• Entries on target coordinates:
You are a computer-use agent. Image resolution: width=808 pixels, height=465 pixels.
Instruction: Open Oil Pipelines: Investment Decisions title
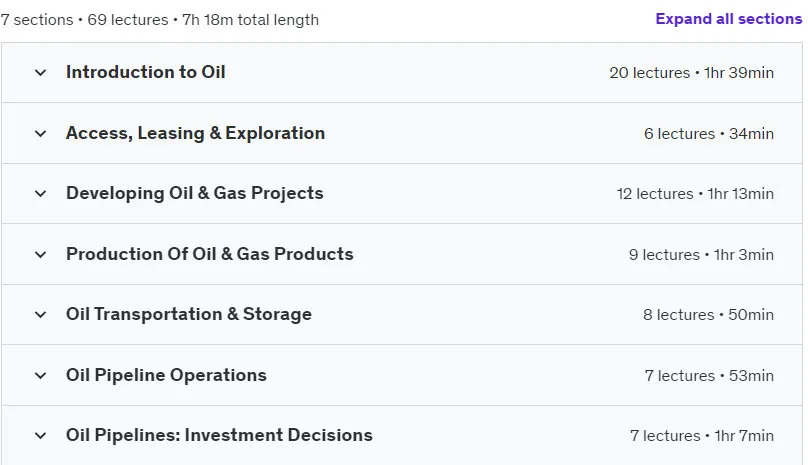point(219,435)
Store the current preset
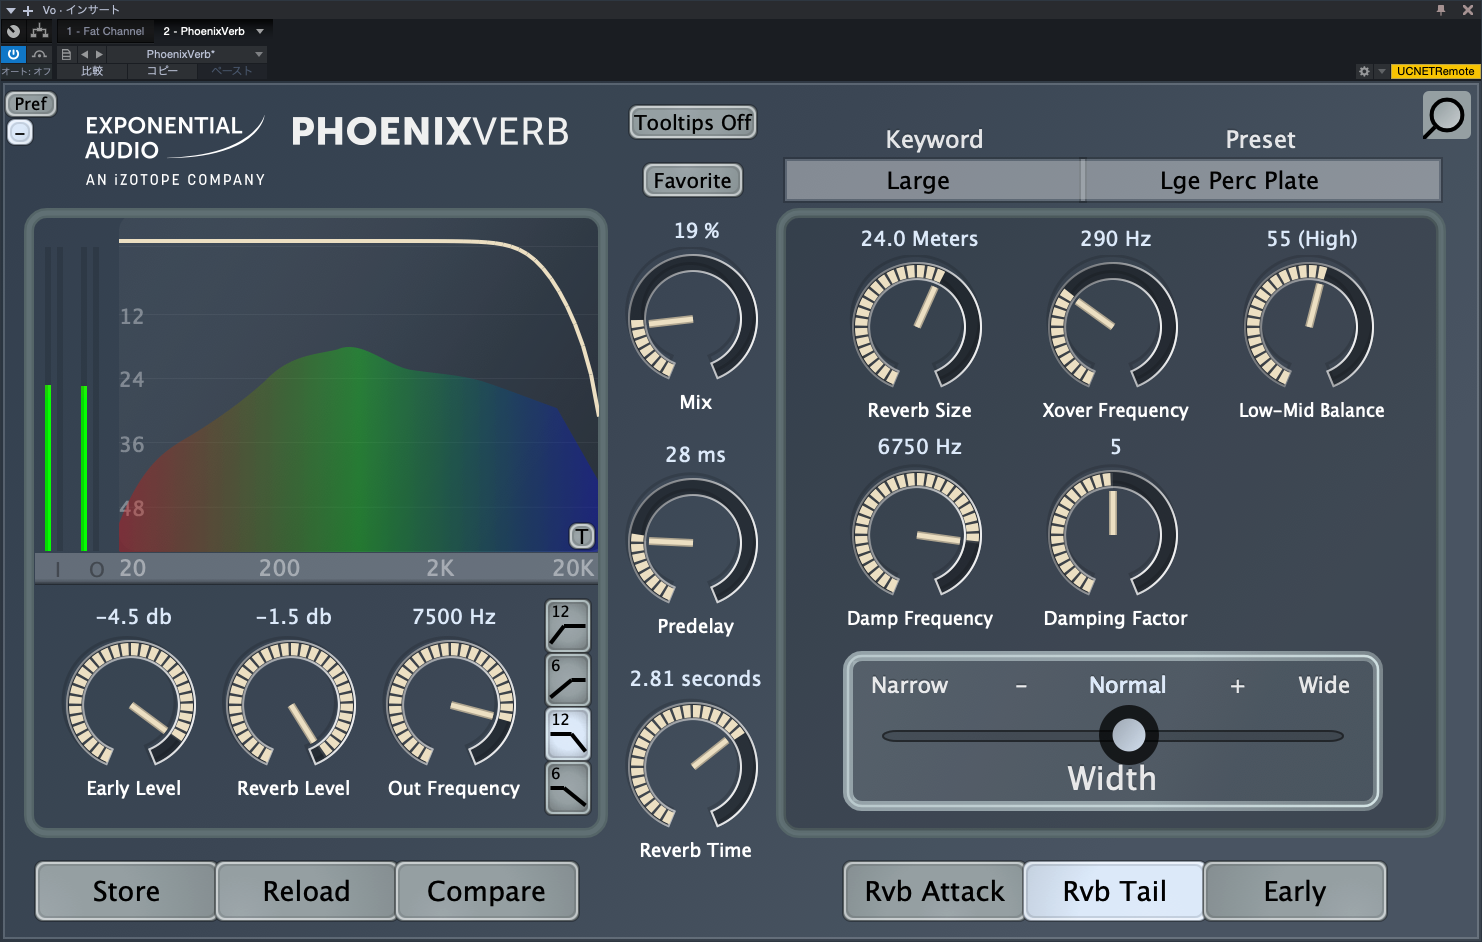Image resolution: width=1482 pixels, height=942 pixels. click(125, 891)
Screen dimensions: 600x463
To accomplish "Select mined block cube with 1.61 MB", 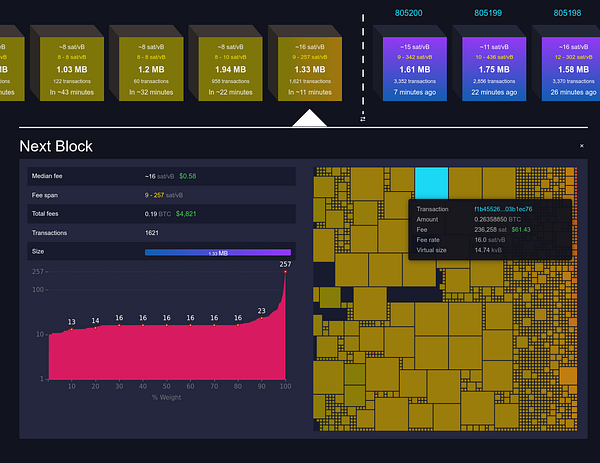I will point(412,65).
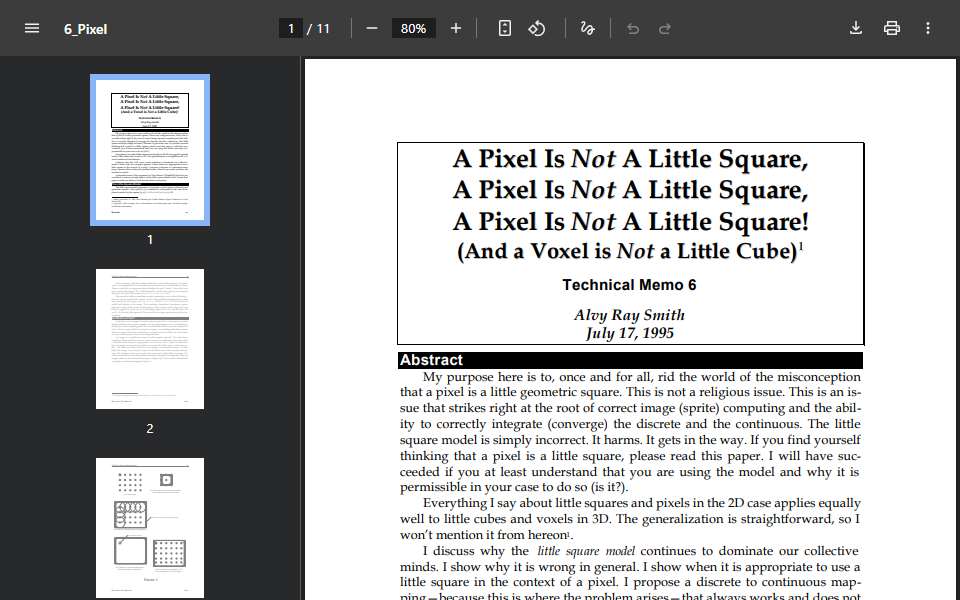Viewport: 960px width, 600px height.
Task: Open the three-dot more actions menu
Action: coord(928,28)
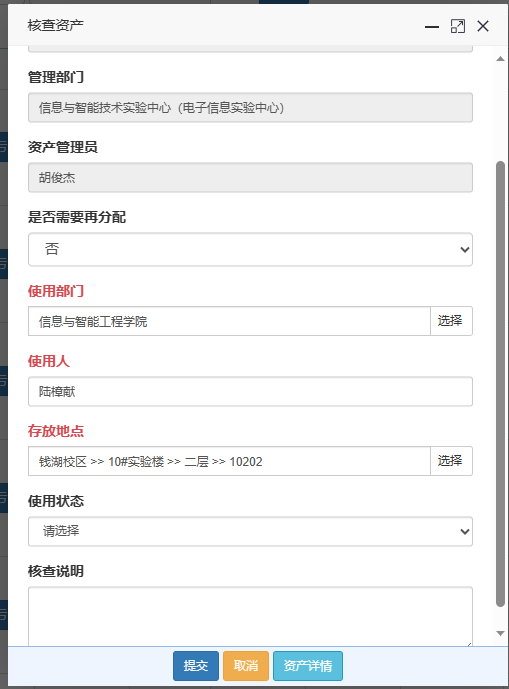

• Problem statement: Gather every line of the material above that contains the string "Open". Case matters.

• Exercise solution:
Instruction: Open Oil Pipelines: Investment Decisions title
Task: Open the three-dot more actions menu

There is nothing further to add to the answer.